Our findings indicate that about half of the typical and atypical EPEC strains and serotypes are closely related to EHEC regarding these virulence attributes (Table 2). The presence of OI-122 encoded genes, followed by OI-71 were most significant for the assignment of EPEC to the “”EHEC-related”" Cluster 1 confirming data from our previous study performed on a different collection of strains [17]. The OI-57 encoded
genes nleG5-2 and nleG6-2, as well as the espK gene were not as strongly associated with Cluster 1, as the OI-122 and OI-71 genes.
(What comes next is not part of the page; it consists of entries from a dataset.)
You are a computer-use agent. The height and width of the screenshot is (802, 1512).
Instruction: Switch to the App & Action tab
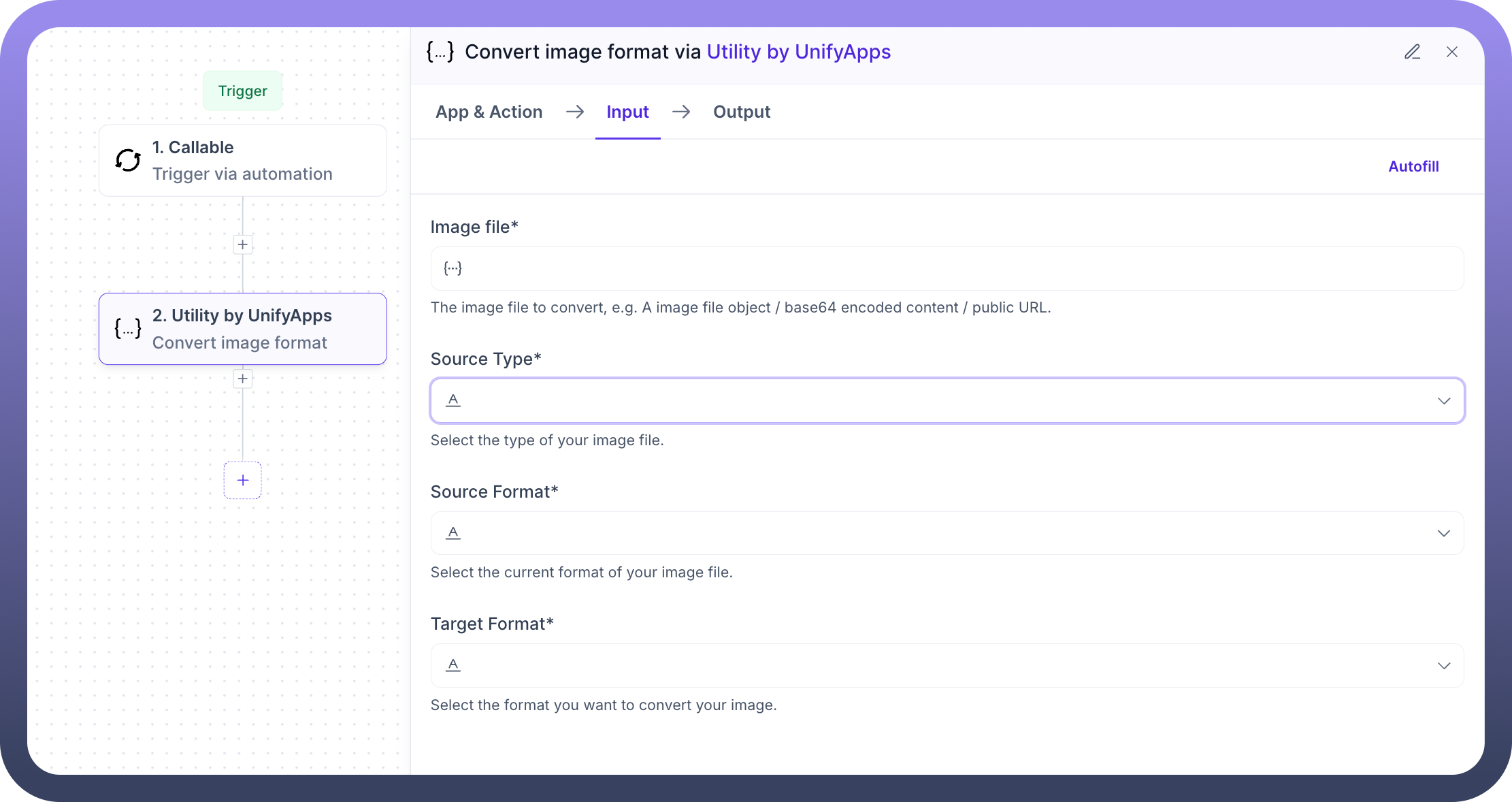(489, 112)
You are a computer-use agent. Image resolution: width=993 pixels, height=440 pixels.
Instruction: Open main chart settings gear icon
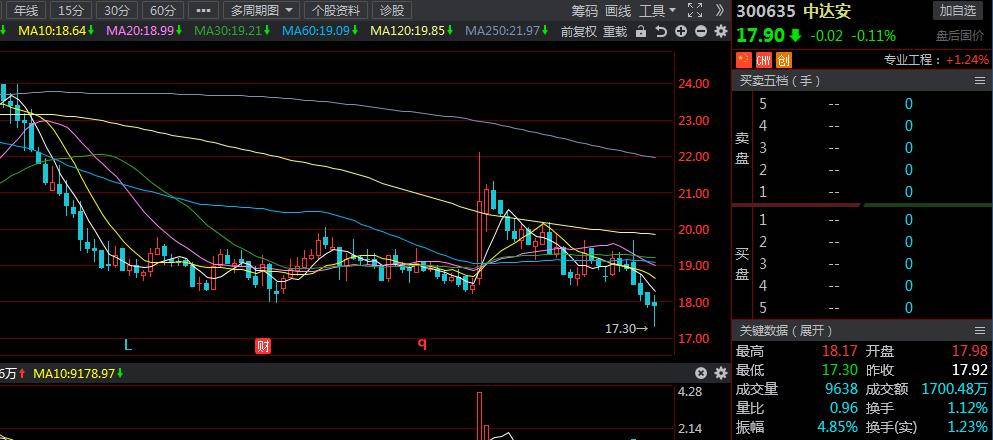pos(720,31)
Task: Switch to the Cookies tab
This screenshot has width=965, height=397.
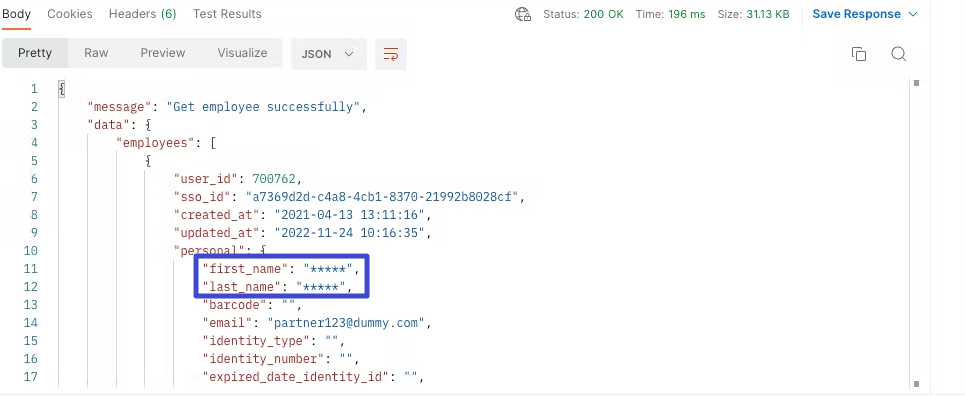Action: coord(70,14)
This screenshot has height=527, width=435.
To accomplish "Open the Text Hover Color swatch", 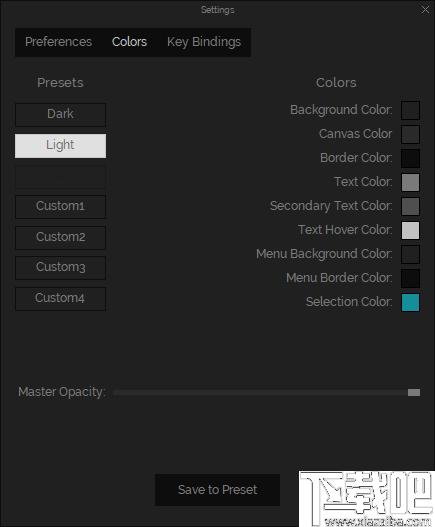I will coord(410,230).
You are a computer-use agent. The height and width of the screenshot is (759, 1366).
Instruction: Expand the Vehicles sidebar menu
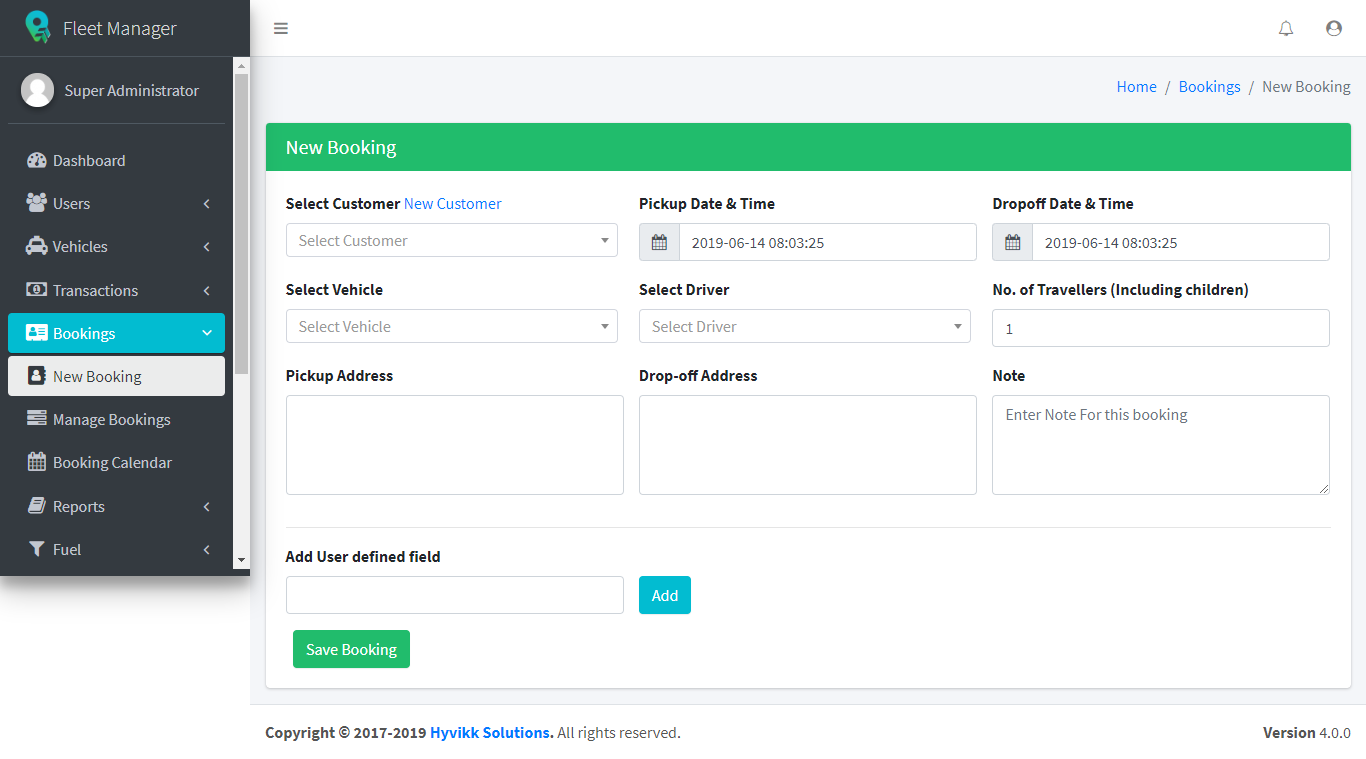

Recently, the OI-57 associated genes adfO and ckf were reported to be present in 30 (71%) of 42 investigated EPEC strains GW3965 purchase but a high variability of OI-57 associated orfs in EPEC strains was observed [28]. This could explain the results of our study, where the OI-57 associated nleG5-2 gene was found check details infrequently in all EPEC, whereas the nleG6-2 gene was frequent in atypical EPEC (45.5%) but rarely found in typical EPEC (12.3%) (Table 1). Further work is needed to define the genes of OI-57 that are most suitable for the molecular risk assessment of EHEC and EPEC strains. In our study, EHEC-plasmids were associated with EHEC, STEC and Ro 61-8048 mw atypical EPEC, but not with typical EPEC strains. EHEC-plasmids are frequently harboured by classical EHEC
but also by many LEE-negative Exoribonuclease STEC strains [32–34]. Correspondingly, EHEC-plasmid encoded genes ehxA, etpD, katP and espP had only a small influence on Cluster 1 formation, confirming results of previous studies [16, 17]. In this study, EHEC-plasmid genes were significantly more associated with atypical EPEC Cluster 1 than with Cluster 2 strains. The high proportion of EHEC-plasmid
positives among Cluster 1 strains suggests that many of these may have derived from EHEC by losing stx-genes. A loss of stx-genes was reported to occur frequently in classical EHEC strains [23, 26]. EHEC-plasmid genes were found in 23/29 (79.3%) of atypical EPEC Cluster 1 strains belonging to EHEC related serotypes O26:H11, O103:H2, O145:H28 and O157:H7 (data not shown). These 30 EHEC-like strains showed the same virulence characteristics (presence of OI-122 genes) as their homologous EHEC strains. In addition to this, there are epidemiological findings pointing to a closer relationship between “”Cluster 1″” atypical EPEC and EHEC strains. Significantly (p < 0.05) more typable (78/120 = 65.0%) Cluster 1 strains than Cluster 2 strains belonged to serotypes (18/40 = 45.0%) that are associated with the production of Shiga toxins (38). Only 26.6% (24/90) of the atypical EPEC strains of Cluster 2 showed O:H types (10/46 = 21.7) previously associated with Stx-production. Typical EPEC were also found to split into Cluster 1 and Cluster 2 strains.